Just going undercover might not correct for all hints about class, to single out but one of the components - think Pygmalion and things like language, accent, body posture.
On the other hand, I suspect you're partly right, to the extent that you could put people in an IRC chatroom, really stripping everyone of nearly all observable properties, and some of them would still come out as being "on top". But that's also grist for my mill: I'd expect those to be the more skilled at manipulating perceptions of self-esteem through subtle use of language.
I'm still struggling with exactly what you mean when you talk about 'self-esteem'. You seem to be saying something like this:
There is a somewhat objective property called 'status' that we can observe people having more or less of in a given situation. Many social interactions serve to raise or lower relative status positions. There is a hidden variable called 'self-esteem' which is the thing that is actually being manipulated in social interactions and it is more fundamental than status.
Is that roughly what you are saying or am I misunderstanding?
That feels close, yes. I might quibble over the "somewhat objective".
By somewhat objective I pretty much just mean what I suggested earlier: you could ask a group of observers or participants in a social situation to rank people by status and there would be broad agreement. You indicated you might agree with that. I think this property would correlate with things like wealth, class, physical attractiveness, power and achievements but I don't think they are sufficient on their own to explain it - there are other factors. I also think the issue is complicated by the fact that some of these 'other factors' are things that assist people in acquiring money, power and recognition for their achievements.
It seems like you might be using 'self-esteem' as a catch all term for the factors that explain status that are not covered by wealth, class, power and achievement. I don't find that a useful application of the term. If you mean something narrower than that then I think you're missing out on other important explanatory factors.
Not a catch-all, but a specific disposition, which would show up in, say, psychometric tests asking people questions such as the ones I mentioned above.
Again, I don't really care whether we name a particular variable "status" or "self-esteem" - just so long as we're not mistaking it for another variable (e.g. class, power, prestige), and "status" does have the unfortunate ambiguity with these others.
But my inquiry is more into how many variables are in play, what the causal relationships between them might be, and so on.
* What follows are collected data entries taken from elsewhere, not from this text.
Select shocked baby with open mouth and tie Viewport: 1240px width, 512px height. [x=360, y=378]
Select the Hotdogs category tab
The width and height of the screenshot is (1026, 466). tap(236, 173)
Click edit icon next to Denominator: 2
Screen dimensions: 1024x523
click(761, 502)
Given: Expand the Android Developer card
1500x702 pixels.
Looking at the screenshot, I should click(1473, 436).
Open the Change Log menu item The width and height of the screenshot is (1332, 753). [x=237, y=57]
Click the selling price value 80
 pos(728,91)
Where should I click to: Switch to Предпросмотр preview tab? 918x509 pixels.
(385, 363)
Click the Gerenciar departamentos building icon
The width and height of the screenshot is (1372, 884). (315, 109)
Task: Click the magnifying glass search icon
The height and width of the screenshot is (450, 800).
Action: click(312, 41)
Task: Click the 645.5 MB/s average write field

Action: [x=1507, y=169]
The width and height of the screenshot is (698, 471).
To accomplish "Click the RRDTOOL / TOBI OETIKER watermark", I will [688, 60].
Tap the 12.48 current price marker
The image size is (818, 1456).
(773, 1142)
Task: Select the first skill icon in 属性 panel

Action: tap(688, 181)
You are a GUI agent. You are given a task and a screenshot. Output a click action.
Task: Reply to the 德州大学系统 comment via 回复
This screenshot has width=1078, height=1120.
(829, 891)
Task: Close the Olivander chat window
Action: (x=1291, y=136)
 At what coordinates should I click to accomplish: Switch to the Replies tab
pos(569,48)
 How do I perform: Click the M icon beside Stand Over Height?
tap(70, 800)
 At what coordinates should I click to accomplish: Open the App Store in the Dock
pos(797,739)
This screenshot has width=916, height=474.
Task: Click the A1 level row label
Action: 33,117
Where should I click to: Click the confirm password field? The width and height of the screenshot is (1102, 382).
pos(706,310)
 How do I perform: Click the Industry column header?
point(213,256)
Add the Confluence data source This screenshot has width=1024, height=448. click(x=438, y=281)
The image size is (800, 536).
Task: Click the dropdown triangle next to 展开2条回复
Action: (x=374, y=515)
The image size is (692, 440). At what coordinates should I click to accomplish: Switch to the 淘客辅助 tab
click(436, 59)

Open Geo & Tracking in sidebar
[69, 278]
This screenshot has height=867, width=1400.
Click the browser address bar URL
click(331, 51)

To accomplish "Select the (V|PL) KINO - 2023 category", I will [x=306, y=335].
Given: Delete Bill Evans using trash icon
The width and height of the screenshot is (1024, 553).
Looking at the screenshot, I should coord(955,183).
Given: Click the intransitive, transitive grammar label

Well 'status' seems to me to be somewhat like 'intelligence' - most people have an intuitive conception of what it means and could rank order others in a way that would tend to match the rank ordering of other observers. It also correlates to some extent with a number of other traits such as wealth, power and prestige. It is not clear however to what extent a unitary g exists for intelligence and similarly it is not clear whether a unitary 's' might exist for status.
My understanding of 'self-esteem' is a factor that probably correlates with status but it is not clear which direction causation works. In other words reducing discussion of status to discussion of self-esteem is a bit like reducing discussion of intelligence to discussion of logic puzzles. Focusing too narrowly on this one factor ignores many other important factors that contribute to the broader idea of status.